- _Work item_
Counting only lines below that contain the string "Viewport", give the total as a single number.

- _Data to examine_
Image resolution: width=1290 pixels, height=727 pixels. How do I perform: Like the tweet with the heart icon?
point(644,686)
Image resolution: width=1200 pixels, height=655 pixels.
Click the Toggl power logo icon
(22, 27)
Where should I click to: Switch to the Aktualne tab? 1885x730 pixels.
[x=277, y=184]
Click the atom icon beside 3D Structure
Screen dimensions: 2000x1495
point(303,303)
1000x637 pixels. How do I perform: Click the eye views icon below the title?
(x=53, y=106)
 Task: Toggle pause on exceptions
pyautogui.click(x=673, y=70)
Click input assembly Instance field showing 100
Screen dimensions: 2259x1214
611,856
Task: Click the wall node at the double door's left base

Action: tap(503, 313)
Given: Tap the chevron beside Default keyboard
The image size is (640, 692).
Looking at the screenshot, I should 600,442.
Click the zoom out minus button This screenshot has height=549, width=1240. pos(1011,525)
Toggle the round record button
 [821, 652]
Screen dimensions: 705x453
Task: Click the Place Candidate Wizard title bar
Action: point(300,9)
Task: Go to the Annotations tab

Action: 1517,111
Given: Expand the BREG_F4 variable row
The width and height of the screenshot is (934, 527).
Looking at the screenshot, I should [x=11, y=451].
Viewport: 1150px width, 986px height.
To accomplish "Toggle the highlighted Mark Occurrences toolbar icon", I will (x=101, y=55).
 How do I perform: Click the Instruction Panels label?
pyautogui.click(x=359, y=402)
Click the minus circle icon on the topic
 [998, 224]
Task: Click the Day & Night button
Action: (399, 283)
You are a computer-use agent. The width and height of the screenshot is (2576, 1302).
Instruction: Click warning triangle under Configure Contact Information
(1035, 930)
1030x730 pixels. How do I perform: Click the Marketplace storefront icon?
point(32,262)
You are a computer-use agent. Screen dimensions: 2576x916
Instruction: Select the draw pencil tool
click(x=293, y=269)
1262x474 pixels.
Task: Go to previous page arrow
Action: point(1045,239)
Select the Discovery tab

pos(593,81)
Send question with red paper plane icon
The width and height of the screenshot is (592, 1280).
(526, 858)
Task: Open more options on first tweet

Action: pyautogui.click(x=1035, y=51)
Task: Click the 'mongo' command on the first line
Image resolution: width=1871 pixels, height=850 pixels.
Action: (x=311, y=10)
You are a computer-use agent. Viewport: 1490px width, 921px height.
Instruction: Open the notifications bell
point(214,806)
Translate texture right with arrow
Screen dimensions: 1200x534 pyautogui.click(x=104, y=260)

- _Output for this task_
2